(Rom) Polens Bischöfe befinden sich zum Ad-limina-Besuch in Rom. Dabei diskutierten sie mit der Gottesdienstkongregation auch die Umsetzung des Motu proprio Traditionis custodes. Der Erzbischof von Warschau meint, ein Bedauern dort über die Härte des Motu proprio vernommen zu haben.

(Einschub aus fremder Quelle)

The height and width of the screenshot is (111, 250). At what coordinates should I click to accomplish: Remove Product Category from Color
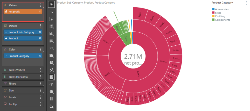[x=40, y=56]
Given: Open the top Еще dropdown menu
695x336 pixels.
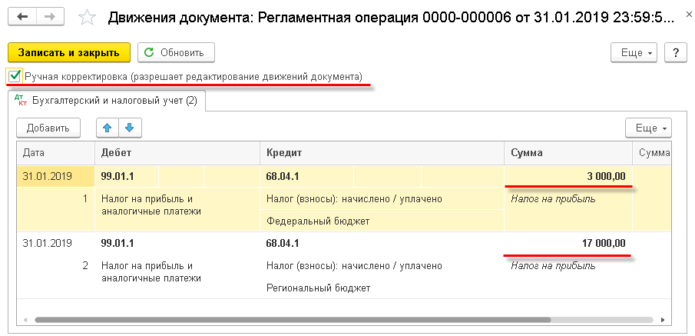Looking at the screenshot, I should pos(637,52).
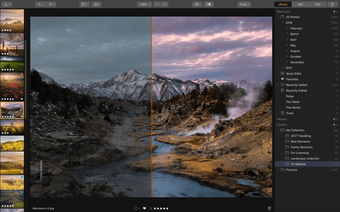Switch to the Info tab
This screenshot has height=212, width=340.
point(318,5)
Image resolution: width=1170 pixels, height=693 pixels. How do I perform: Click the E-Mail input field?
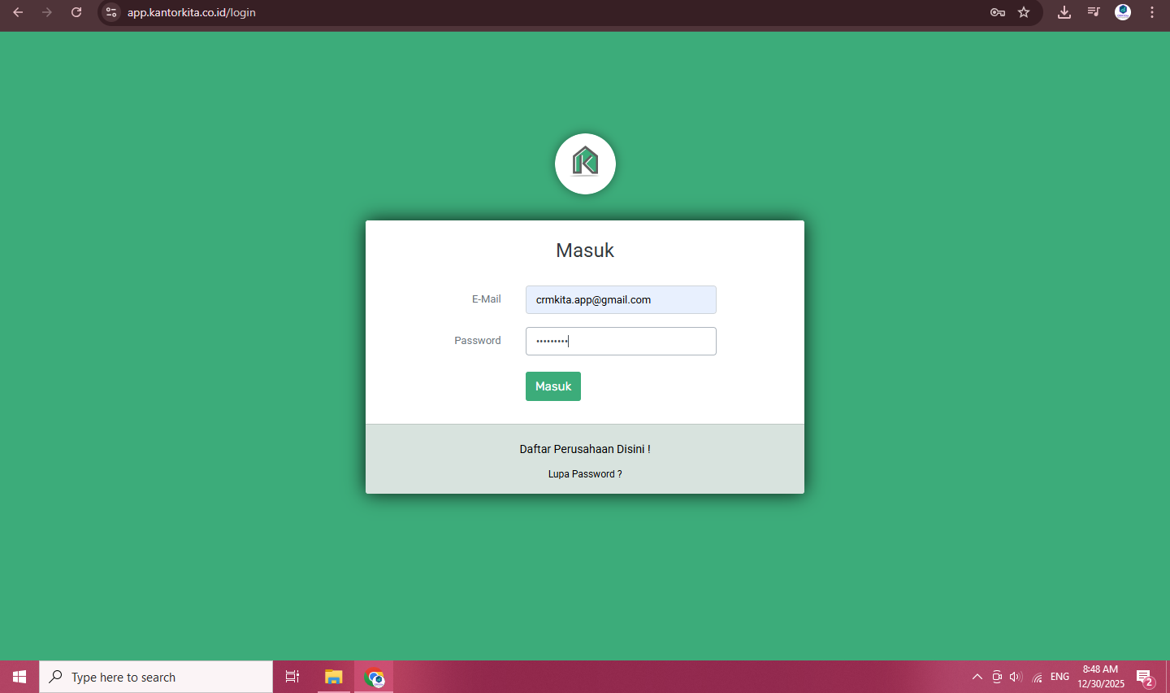click(621, 300)
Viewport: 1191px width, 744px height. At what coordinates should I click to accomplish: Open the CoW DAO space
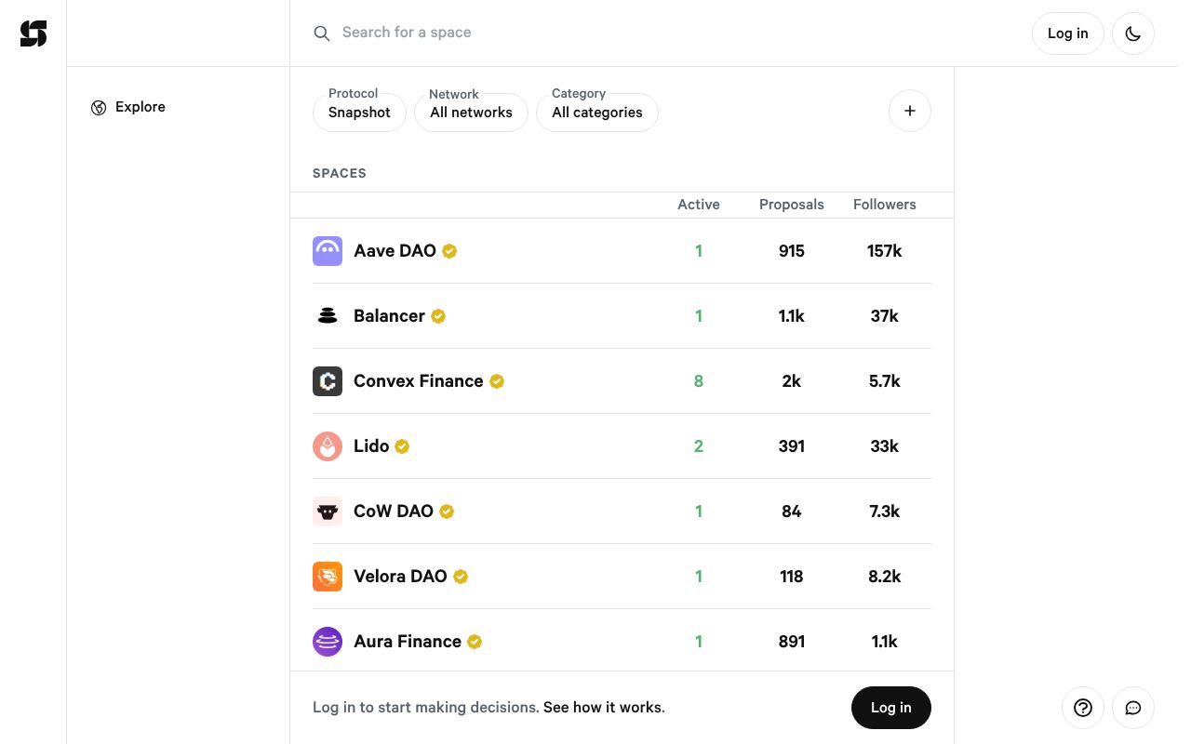pos(393,512)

Die polnischen Bischöfe wurden für den vorgeschriebenen Besuch in vier Gruppen unterteilt, von denen die dritte Gruppe soeben ihren Rombesuch beendete. Bei ihrem Besuch der Kongregation für den Gottesdienst und die Sakramentenordnung diskutierte sie dort auch das Motu proprio Traditionis custodes und habe dort ein Bedauern zu hören bekommen. Die Gesprächspartner der Bischöfe hätten zudem die Härte von Traditionis custodes eingeräumt. Dies berichtete Kardinal Kazimierz Nycz, der Erzbischof von Warschau, in einem Interview der katholischen polnischen Presseagentur KAI, das gestern veröffentlicht wurde. Zudem wurde den Bischöfen bestätigt, daß Rom eine Anleitung zur Anwendung von Traditionis custodes veröffentlichen wird.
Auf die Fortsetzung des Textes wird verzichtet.